◆ Assignment: Reproduce every entry exactly as given.

Dataset entries:

§ §

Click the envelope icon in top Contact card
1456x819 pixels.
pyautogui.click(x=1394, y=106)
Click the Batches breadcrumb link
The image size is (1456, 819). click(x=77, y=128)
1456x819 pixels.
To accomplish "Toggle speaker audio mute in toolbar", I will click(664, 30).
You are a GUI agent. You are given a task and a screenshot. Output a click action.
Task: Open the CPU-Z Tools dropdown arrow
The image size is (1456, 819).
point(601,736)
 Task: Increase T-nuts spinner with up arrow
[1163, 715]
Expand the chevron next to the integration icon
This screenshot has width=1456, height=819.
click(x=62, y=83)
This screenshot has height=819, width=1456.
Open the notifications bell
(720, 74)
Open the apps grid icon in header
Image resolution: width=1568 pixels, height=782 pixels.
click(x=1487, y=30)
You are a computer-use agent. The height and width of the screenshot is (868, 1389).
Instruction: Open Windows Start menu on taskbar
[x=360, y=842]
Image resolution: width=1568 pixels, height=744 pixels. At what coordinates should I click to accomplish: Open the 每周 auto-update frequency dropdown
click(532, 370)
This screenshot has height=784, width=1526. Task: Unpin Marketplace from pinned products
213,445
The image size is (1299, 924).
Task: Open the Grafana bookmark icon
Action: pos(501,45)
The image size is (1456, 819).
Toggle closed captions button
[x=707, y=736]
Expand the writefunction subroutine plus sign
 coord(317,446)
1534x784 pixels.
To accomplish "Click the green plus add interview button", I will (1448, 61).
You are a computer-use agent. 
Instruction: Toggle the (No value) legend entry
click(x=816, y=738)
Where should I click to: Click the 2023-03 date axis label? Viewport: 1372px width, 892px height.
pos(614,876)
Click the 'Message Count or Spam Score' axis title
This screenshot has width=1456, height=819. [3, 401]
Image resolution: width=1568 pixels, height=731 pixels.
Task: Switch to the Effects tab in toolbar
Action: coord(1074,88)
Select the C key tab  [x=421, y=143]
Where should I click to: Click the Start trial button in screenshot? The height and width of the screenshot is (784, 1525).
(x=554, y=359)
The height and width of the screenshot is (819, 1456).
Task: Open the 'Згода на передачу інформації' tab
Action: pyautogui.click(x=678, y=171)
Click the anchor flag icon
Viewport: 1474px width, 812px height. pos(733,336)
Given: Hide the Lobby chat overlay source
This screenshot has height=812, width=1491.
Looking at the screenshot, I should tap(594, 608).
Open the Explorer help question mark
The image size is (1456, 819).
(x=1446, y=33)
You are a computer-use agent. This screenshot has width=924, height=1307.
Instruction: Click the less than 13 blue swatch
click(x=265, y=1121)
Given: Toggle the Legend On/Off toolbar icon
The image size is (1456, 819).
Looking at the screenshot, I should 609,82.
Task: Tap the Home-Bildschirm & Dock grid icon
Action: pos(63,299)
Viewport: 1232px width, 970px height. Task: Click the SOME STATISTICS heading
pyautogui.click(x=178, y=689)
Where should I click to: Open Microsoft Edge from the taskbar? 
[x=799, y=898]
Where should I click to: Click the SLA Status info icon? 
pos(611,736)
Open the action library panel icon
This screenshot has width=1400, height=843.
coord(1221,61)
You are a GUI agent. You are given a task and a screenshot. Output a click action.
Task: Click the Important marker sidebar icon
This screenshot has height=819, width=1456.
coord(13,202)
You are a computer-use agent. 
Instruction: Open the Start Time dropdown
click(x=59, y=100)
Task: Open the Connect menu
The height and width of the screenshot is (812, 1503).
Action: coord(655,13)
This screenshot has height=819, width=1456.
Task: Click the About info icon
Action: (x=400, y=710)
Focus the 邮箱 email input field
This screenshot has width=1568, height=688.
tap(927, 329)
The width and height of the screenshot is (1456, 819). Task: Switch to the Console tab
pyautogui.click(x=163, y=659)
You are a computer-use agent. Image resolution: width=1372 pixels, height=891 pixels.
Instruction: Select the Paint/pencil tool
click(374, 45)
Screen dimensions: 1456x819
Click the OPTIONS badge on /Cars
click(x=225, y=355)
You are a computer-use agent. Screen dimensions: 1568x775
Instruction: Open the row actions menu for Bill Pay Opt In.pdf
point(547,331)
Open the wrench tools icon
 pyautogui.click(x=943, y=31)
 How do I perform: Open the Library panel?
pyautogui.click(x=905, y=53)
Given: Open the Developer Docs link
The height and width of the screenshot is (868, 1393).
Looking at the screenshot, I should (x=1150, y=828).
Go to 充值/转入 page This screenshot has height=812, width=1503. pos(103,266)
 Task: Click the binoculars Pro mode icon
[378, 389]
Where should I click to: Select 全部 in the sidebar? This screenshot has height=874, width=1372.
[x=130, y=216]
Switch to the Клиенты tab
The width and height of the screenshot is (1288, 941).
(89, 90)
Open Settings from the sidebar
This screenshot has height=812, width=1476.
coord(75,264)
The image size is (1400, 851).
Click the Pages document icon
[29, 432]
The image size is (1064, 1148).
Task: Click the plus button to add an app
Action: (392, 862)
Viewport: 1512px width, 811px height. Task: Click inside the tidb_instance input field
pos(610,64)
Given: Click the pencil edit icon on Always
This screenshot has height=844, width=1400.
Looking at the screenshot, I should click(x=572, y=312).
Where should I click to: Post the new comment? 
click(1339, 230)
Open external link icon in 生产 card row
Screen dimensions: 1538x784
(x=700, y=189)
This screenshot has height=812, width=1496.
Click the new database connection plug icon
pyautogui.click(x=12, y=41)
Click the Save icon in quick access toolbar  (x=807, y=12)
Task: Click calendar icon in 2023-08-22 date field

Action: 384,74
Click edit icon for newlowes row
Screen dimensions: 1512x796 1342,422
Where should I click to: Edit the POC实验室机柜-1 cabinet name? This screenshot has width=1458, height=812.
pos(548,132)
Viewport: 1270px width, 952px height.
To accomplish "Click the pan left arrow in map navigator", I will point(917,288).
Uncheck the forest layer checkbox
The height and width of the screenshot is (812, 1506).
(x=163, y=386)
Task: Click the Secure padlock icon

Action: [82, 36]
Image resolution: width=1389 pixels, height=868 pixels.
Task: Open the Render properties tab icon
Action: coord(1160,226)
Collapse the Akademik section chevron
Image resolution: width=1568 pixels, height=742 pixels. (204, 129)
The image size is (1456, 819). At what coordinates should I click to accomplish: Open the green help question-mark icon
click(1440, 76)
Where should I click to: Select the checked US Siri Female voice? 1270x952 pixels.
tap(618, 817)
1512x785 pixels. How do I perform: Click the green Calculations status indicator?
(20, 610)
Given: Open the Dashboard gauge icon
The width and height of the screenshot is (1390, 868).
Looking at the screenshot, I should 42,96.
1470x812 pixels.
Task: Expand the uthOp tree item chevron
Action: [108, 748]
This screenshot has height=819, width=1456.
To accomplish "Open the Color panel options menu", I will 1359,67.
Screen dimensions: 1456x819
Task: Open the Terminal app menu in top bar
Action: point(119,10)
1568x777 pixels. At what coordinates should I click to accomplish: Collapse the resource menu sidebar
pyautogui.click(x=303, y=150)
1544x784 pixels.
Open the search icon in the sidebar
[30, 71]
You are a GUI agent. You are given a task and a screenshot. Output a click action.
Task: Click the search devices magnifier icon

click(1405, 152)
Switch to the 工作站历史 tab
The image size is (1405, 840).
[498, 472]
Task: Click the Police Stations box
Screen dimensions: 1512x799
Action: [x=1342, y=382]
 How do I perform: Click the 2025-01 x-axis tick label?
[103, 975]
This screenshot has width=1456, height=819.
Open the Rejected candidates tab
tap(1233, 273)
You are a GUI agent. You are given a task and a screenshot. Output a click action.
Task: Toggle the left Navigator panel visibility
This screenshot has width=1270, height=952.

§ §

◆ Result for this exercise:
Click the envelope icon in top Contact card
1456x819 pixels.
pyautogui.click(x=1394, y=106)
Click the Batches breadcrumb link
The image size is (1456, 819). click(x=77, y=128)
1456x819 pixels.
To accomplish "Toggle speaker audio mute in toolbar", I will click(664, 30).
You are a GUI agent. You are given a task and a screenshot. Output a click action.
Task: Open the CPU-Z Tools dropdown arrow
The image size is (1456, 819).
point(601,736)
 Task: Increase T-nuts spinner with up arrow
[1163, 715]
Expand the chevron next to the integration icon
This screenshot has width=1456, height=819.
click(x=62, y=83)
This screenshot has height=819, width=1456.
Open the notifications bell
(720, 74)
Open the apps grid icon in header
Image resolution: width=1568 pixels, height=782 pixels.
click(x=1487, y=30)
You are a computer-use agent. The height and width of the screenshot is (868, 1389).
Instruction: Open Windows Start menu on taskbar
[x=360, y=842]
Image resolution: width=1568 pixels, height=744 pixels. At what coordinates should I click to accomplish: Open the 每周 auto-update frequency dropdown
click(532, 370)
This screenshot has height=784, width=1526. Task: Unpin Marketplace from pinned products
213,445
The image size is (1299, 924).
Task: Open the Grafana bookmark icon
Action: pos(501,45)
The image size is (1456, 819).
Toggle closed captions button
[x=707, y=736]
Expand the writefunction subroutine plus sign
 coord(317,446)
1534x784 pixels.
To accomplish "Click the green plus add interview button", I will (1448, 61).
You are a computer-use agent. 
Instruction: Toggle the (No value) legend entry
click(x=816, y=738)
Where should I click to: Click the 2023-03 date axis label? Viewport: 1372px width, 892px height.
pos(614,876)
Click the 'Message Count or Spam Score' axis title
This screenshot has width=1456, height=819. [3, 401]
Image resolution: width=1568 pixels, height=731 pixels.
Task: Switch to the Effects tab in toolbar
Action: coord(1074,88)
Select the C key tab  [x=421, y=143]
Where should I click to: Click the Start trial button in screenshot? The height and width of the screenshot is (784, 1525).
(x=554, y=359)
The height and width of the screenshot is (819, 1456).
Task: Open the 'Згода на передачу інформації' tab
Action: pyautogui.click(x=678, y=171)
Click the anchor flag icon
Viewport: 1474px width, 812px height. pos(733,336)
Given: Hide the Lobby chat overlay source
This screenshot has height=812, width=1491.
Looking at the screenshot, I should tap(594, 608).
Open the Explorer help question mark
The image size is (1456, 819).
(x=1446, y=33)
You are a computer-use agent. This screenshot has width=924, height=1307.
Instruction: Click the less than 13 blue swatch
click(x=265, y=1121)
Given: Toggle the Legend On/Off toolbar icon
The image size is (1456, 819).
Looking at the screenshot, I should 609,82.
Task: Tap the Home-Bildschirm & Dock grid icon
Action: pos(63,299)
Viewport: 1232px width, 970px height. Task: Click the SOME STATISTICS heading
pyautogui.click(x=178, y=689)
Where should I click to: Open Microsoft Edge from the taskbar? 
[x=799, y=898]
Where should I click to: Click the SLA Status info icon? 
pos(611,736)
Open the action library panel icon
This screenshot has width=1400, height=843.
coord(1221,61)
You are a GUI agent. You are given a task and a screenshot. Output a click action.
Task: Click the Important marker sidebar icon
This screenshot has height=819, width=1456.
coord(13,202)
You are a computer-use agent. 
Instruction: Open the Start Time dropdown
click(x=59, y=100)
Task: Open the Connect menu
The height and width of the screenshot is (812, 1503).
Action: coord(655,13)
This screenshot has height=819, width=1456.
Task: Click the About info icon
Action: (x=400, y=710)
Focus the 邮箱 email input field
This screenshot has width=1568, height=688.
tap(927, 329)
The width and height of the screenshot is (1456, 819). Task: Switch to the Console tab
pyautogui.click(x=163, y=659)
You are a computer-use agent. Image resolution: width=1372 pixels, height=891 pixels.
Instruction: Select the Paint/pencil tool
click(374, 45)
Screen dimensions: 1456x819
Click the OPTIONS badge on /Cars
click(x=225, y=355)
You are a computer-use agent. Screen dimensions: 1568x775
Instruction: Open the row actions menu for Bill Pay Opt In.pdf
point(547,331)
Open the wrench tools icon
 pyautogui.click(x=943, y=31)
 How do I perform: Open the Library panel?
pyautogui.click(x=905, y=53)
Given: Open the Developer Docs link
The height and width of the screenshot is (868, 1393).
Looking at the screenshot, I should (x=1150, y=828).
Go to 充值/转入 page This screenshot has height=812, width=1503. pos(103,266)
 Task: Click the binoculars Pro mode icon
[378, 389]
Where should I click to: Select 全部 in the sidebar? This screenshot has height=874, width=1372.
[x=130, y=216]
Switch to the Клиенты tab
The width and height of the screenshot is (1288, 941).
(89, 90)
Open Settings from the sidebar
This screenshot has height=812, width=1476.
coord(75,264)
The image size is (1400, 851).
Click the Pages document icon
[29, 432]
The image size is (1064, 1148).
Task: Click the plus button to add an app
Action: (392, 862)
Viewport: 1512px width, 811px height. Task: Click inside the tidb_instance input field
pos(610,64)
Given: Click the pencil edit icon on Always
This screenshot has height=844, width=1400.
Looking at the screenshot, I should click(x=572, y=312).
Where should I click to: Post the new comment? 
click(1339, 230)
Open external link icon in 生产 card row
Screen dimensions: 1538x784
(x=700, y=189)
This screenshot has height=812, width=1496.
Click the new database connection plug icon
pyautogui.click(x=12, y=41)
Click the Save icon in quick access toolbar  (x=807, y=12)
Task: Click calendar icon in 2023-08-22 date field

Action: 384,74
Click edit icon for newlowes row
Screen dimensions: 1512x796 1342,422
Where should I click to: Edit the POC实验室机柜-1 cabinet name? This screenshot has width=1458, height=812.
pos(548,132)
Viewport: 1270px width, 952px height.
To accomplish "Click the pan left arrow in map navigator", I will point(917,288).
Uncheck the forest layer checkbox
The height and width of the screenshot is (812, 1506).
(x=163, y=386)
Task: Click the Secure padlock icon

Action: [82, 36]
Image resolution: width=1389 pixels, height=868 pixels.
Task: Open the Render properties tab icon
Action: coord(1160,226)
Collapse the Akademik section chevron
Image resolution: width=1568 pixels, height=742 pixels. (204, 129)
The image size is (1456, 819). At what coordinates should I click to accomplish: Open the green help question-mark icon
click(1440, 76)
Where should I click to: Select the checked US Siri Female voice? 1270x952 pixels.
tap(618, 817)
1512x785 pixels. How do I perform: Click the green Calculations status indicator?
(20, 610)
Given: Open the Dashboard gauge icon
The width and height of the screenshot is (1390, 868).
Looking at the screenshot, I should 42,96.
1470x812 pixels.
Task: Expand the uthOp tree item chevron
Action: [108, 748]
This screenshot has height=819, width=1456.
To accomplish "Open the Color panel options menu", I will 1359,67.
Screen dimensions: 1456x819
Task: Open the Terminal app menu in top bar
Action: point(119,10)
1568x777 pixels. At what coordinates should I click to accomplish: Collapse the resource menu sidebar
pyautogui.click(x=303, y=150)
1544x784 pixels.
Open the search icon in the sidebar
[30, 71]
You are a GUI agent. You are given a task and a screenshot. Output a click action.
Task: Click the search devices magnifier icon

click(1405, 152)
Switch to the 工作站历史 tab
The image size is (1405, 840).
[498, 472]
Task: Click the Police Stations box
Screen dimensions: 1512x799
Action: [x=1342, y=382]
 How do I perform: Click the 2025-01 x-axis tick label?
[103, 975]
This screenshot has width=1456, height=819.
Open the Rejected candidates tab
tap(1233, 273)
You are a GUI agent. You are given a task and a screenshot. Output a click action.
Task: Toggle the left Navigator panel visibility
This screenshot has width=1270, height=952.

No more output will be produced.